### RAW DATA:
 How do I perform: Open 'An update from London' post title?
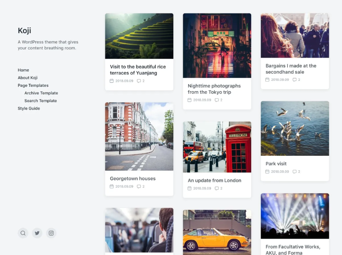[215, 180]
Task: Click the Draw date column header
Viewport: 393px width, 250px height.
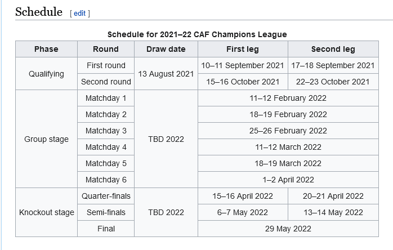Action: click(166, 49)
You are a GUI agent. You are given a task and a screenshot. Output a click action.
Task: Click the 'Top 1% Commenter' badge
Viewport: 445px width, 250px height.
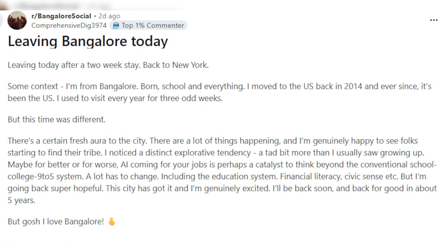(148, 25)

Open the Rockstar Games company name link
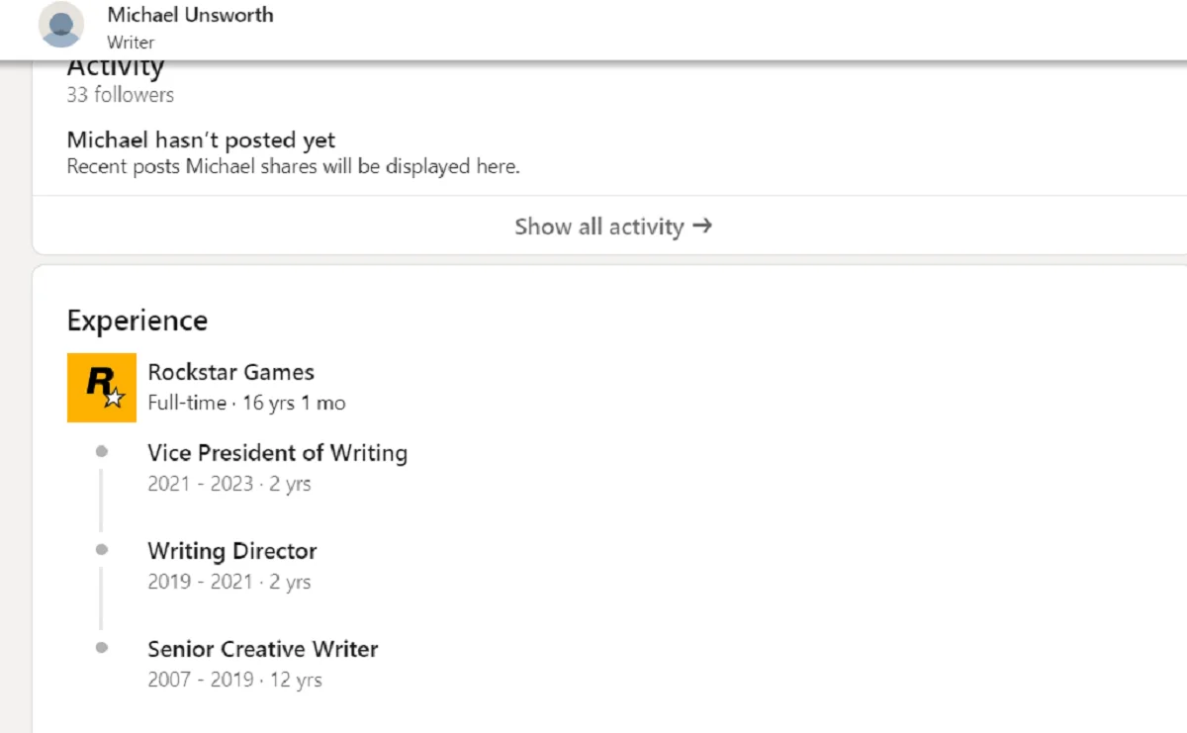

### DIRECTION:
Copy out every row above word for word, and omit the pictures.

### EXERCISE SOLUTION:
 How do I perform: Open 'An update from London' post title?
[215, 180]
Task: Click the Draw date column header
Viewport: 393px width, 250px height.
Action: click(166, 49)
You are a GUI agent. You are given a task and a screenshot. Output a click action.
Task: Click the 'Top 1% Commenter' badge
Viewport: 445px width, 250px height.
(148, 25)

Open the Rockstar Games company name link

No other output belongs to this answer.